第九十九話 ワイバーンの皮でオーダーメイド
買取代金や金貨の量等がおかしいとの感想が多いので、65話、66話、71話、81話、86話、91話を直しました。
今回直したので最後にしたいと思います。
感想でも代金等についてはできれば触れないでいただきたいです。
誤字脱字、計算間違いなどはもちろん受け付けますが、金額がおかしい等はできれば止めていただけるとありがたいです。
気になるようでしたら、ご自分の適正価格を当てはめて読み進めていただければと思います。
おかしいおかしいと書かれると作者としても気になります。
そうなると、そこでまた考えてしまうので更新にも影響が出てくる可能性もあるので。
ランベルトさんの店に注文を受けた商品を届けに来ている。
店の応接間に木箱や壺を出してランベルトさんに確認してもらっているところだ。
いつものようにフェルもスイも一緒だがまったく興味がないのか、フェルは応接間の俺の座っている椅子の裏で寝ているしスイも鞄の中で寝ている。

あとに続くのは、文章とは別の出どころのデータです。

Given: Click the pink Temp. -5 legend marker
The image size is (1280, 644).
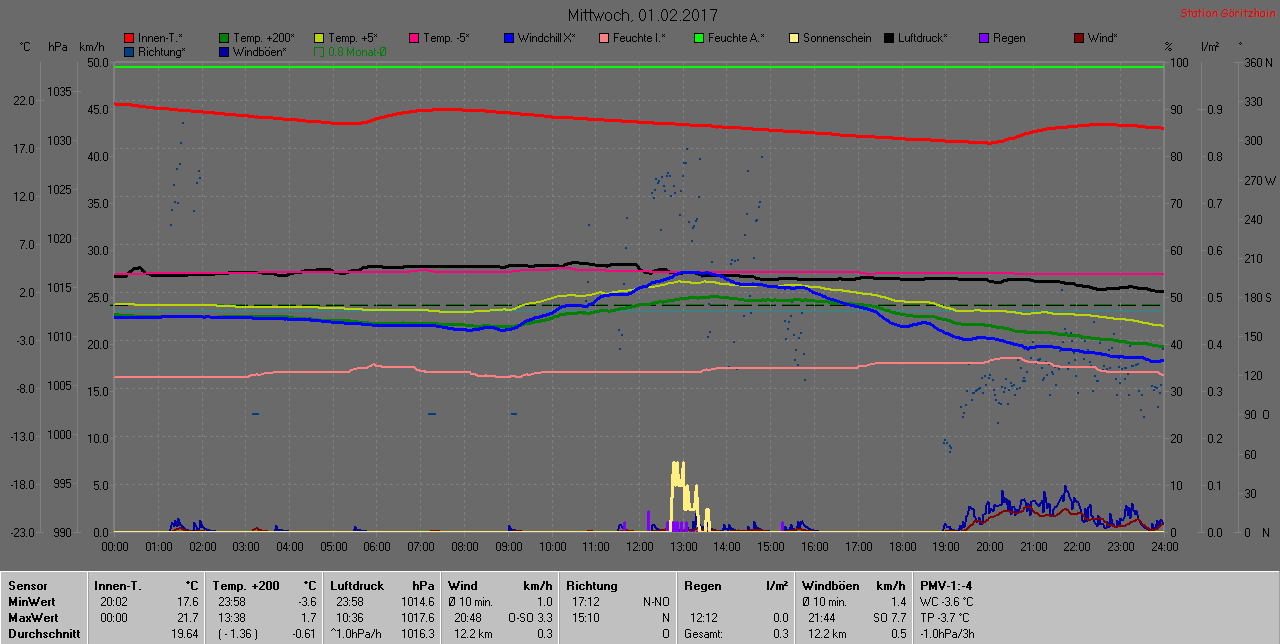Looking at the screenshot, I should (414, 38).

「はい、間違いありませんね。早くて助かりました。特にこの石鹸は売り切れ間近でしたからな」
ランベルトさんが安い方の石鹸の入っている木箱の一つに手を置いてそう言った。
「それで代金なのですが、金貨100枚を超えましたので大金貨でお支払いしてもよろしいですかな?」
「はい、大丈夫です」
昨日計算して確か代金は金貨612枚のはず。
何か大金を手にすることが多くて、驚き具合がだんだん減少している今日この頃。
日本にいたころは給料日前はキツキツで苦労してたのに、異世界に来てこんなに儲かっているとはね……。

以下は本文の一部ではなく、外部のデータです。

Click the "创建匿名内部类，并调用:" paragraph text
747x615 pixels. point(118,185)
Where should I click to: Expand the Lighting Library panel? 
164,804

いや、金に困らないってのはありがたいことではあるんだけどさ。
「では、これが代金の大金貨60枚と金貨12枚です。お確かめください」
いつものように10枚を重ねて1列にしてある。
金貨10枚分で大金貨1枚だから、大金貨60枚と金貨12枚で間違いないな。
「はい、間違いないです」
ランベルトさん曰く、商人の間では金貨100枚を超える取引の場合は大金貨を使うのが慣行なんだそう。
金貨100枚以上になるとけっこうな量だもんな。
他の街に仕入れに行くときなんかは、そんな大量には持ち歩きできなさそうだしね。
街中で使う時はちょっと不便かもしれないけど、大金貨の方が重くなくていい。
金貨ももう十分過ぎるほどに持ってるしね。
ちなみに白金貨はミスリルと金を混ぜた金貨で国家間の取引やら商人間でも金貨ウン千枚を超えるような大商いじゃないと使わないそうだ。

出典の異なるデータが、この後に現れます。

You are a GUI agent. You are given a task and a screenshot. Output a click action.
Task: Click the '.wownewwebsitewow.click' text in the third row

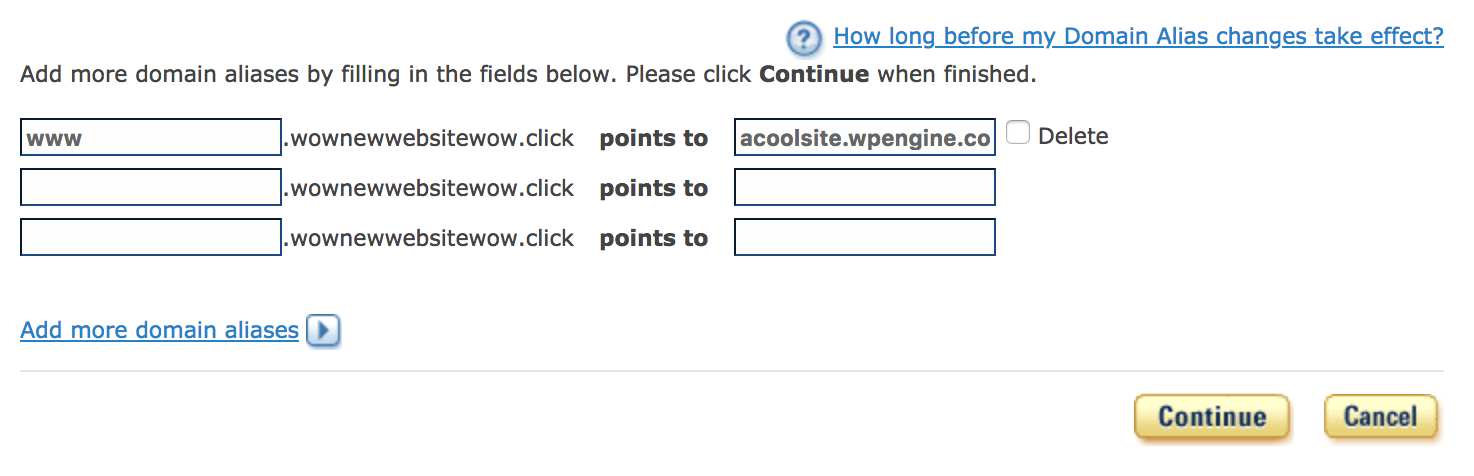click(429, 238)
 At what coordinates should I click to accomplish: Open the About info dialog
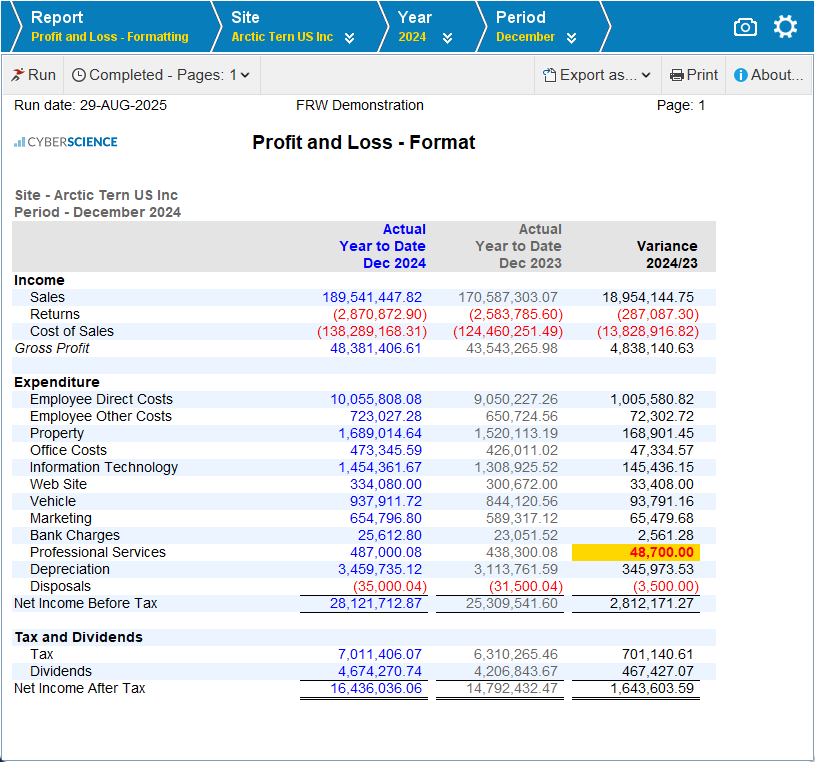click(768, 75)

「ああそうだ、ランベルトさんに聞きたいことがあるのですが、こちらでマントを作ってもらうことはできますか?」
「ええ、もちろん革製品のオーダーメイドも承っておりますので大丈夫ですよ。どんな革をご所望で?」
「それがですね……」
ランベルトさんにワイバーンのことを話した。
「ワ、ワイバーンですか……ワイバーンが出た話は聞きましたが、まさかムコーダさんが討伐していたとは…………」
いや、俺じゃないんだけどね。
討伐したのはフェルとスイだし。
「それでワイバーンの皮でマントと鞘付きベルトと靴を作っていただきたいんです」
「ワイバーンの皮は私もいつかは取り扱ってみたいと思っておりました。この店一世一代の大仕事として承ります」
ランベルトさんが意を決したようにそう言った。
一世一代の大仕事って、ワイバーンの皮ってそんな感じの素材なのか?
冒険者ギルドのギルドマスターがマントにするとーってな話をしてたから、買取ってもらえない分もあるし、自分用のマント作ってもらうのもいいかなって軽い気持ちだったんだけど……。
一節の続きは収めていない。